--- Start DOCUMENT EXTRACT ---

Stock Purchase Agreement between Sedona Corporation and Roseworth Group Limited dated August 18, 2000

Summary

Sedona Corporation has agreed to sell 476,190 shares of its common stock and 47,619 warrants to Roseworth Group Limited for $2.10 per share. The shares are registered and free of resale restrictions. Payment is held in escrow by a law firm until the shares are delivered to the purchaser. Upon confirmation of delivery, the escrow agent will release the funds to Sedona Corporation, minus a $60,000 payment to the underwriter, Ladenburg Thalmann & Co. Inc. The agreement outlines the delivery instructions for both the shares and the warrants.

--- End DOCUMENT EXTRACT ---
--- Start DATA SHOWN ---

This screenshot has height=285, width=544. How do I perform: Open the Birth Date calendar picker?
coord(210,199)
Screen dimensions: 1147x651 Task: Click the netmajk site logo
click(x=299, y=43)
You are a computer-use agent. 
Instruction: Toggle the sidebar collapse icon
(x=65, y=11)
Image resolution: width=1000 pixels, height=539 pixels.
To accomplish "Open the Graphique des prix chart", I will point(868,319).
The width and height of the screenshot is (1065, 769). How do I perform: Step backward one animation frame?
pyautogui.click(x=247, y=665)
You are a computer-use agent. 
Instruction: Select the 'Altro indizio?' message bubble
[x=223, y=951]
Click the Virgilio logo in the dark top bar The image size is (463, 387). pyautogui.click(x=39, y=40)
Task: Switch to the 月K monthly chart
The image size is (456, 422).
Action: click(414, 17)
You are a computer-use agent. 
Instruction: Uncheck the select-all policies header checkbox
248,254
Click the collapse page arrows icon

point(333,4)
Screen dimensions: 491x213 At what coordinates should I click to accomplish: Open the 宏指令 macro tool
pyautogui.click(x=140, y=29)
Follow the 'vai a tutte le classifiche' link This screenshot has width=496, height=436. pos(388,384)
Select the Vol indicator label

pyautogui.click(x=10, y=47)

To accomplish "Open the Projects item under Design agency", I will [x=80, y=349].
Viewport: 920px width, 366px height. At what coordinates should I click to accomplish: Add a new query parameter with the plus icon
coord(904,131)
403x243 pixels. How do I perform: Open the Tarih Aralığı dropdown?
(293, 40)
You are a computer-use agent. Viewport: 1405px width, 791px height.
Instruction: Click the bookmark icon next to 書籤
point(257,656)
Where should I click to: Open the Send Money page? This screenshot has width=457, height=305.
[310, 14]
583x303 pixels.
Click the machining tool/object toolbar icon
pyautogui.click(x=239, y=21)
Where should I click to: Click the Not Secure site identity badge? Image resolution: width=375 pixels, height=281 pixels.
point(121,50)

--- End DATA SHOWN ---

• [SHORT PROBLEM 1] According to the stock purchase agreement summary, why will Sedona Corporation receive less than the full amount held in escrow? Answer in one to three sentences.
• [SHORT PROBLEM 2] Put the entries into a Markdown table with the columns Num and Content, one numbered row per line and no blank lines. Begin at the line that contains "Select the Vol indicator label" and continue through the last line of the entries.
The entries are unrelated to the stock purchase agreement summary.

• [FULL ANSWER 1] The escrow agent deducts a $60,000 payment to the underwriter, Ladenburg Thalmann & Co. Inc., before releasing the funds to Sedona Corporation. That release happens only once delivery of the shares to the purchaser is confirmed.

• [FULL ANSWER 2]
| Num | Content |
|---|---|
| 1 | Select the Vol indicator label |
| 2 | pyautogui.click(x=10, y=47) |
| 3 | To accomplish "Open the Projects item under Design agency", I will [x=80, y=349]. |
| 4 | Viewport: 920px width, 366px height. At what coordinates should I click to accomplish: Add a new query parameter with the plus icon |
| 5 | coord(904,131) |
| 6 | 403x243 pixels. How do I perform: Open the Tarih Aralığı dropdown? |
| 7 | (293, 40) |
| 8 | You are a computer-use agent. Viewport: 1405px width, 791px height. |
| 9 | Instruction: Click the bookmark icon next to 書籤 |
| 10 | point(257,656) |
| 11 | Where should I click to: Open the Send Money page? This screenshot has width=457, height=305. |
| 12 | [310, 14] |
| 13 | 583x303 pixels. |
| 14 | Click the machining tool/object toolbar icon |
| 15 | pyautogui.click(x=239, y=21) |
| 16 | Where should I click to: Click the Not Secure site identity badge? Image resolution: width=375 pixels, height=281 pixels. |
| 17 | point(121,50) |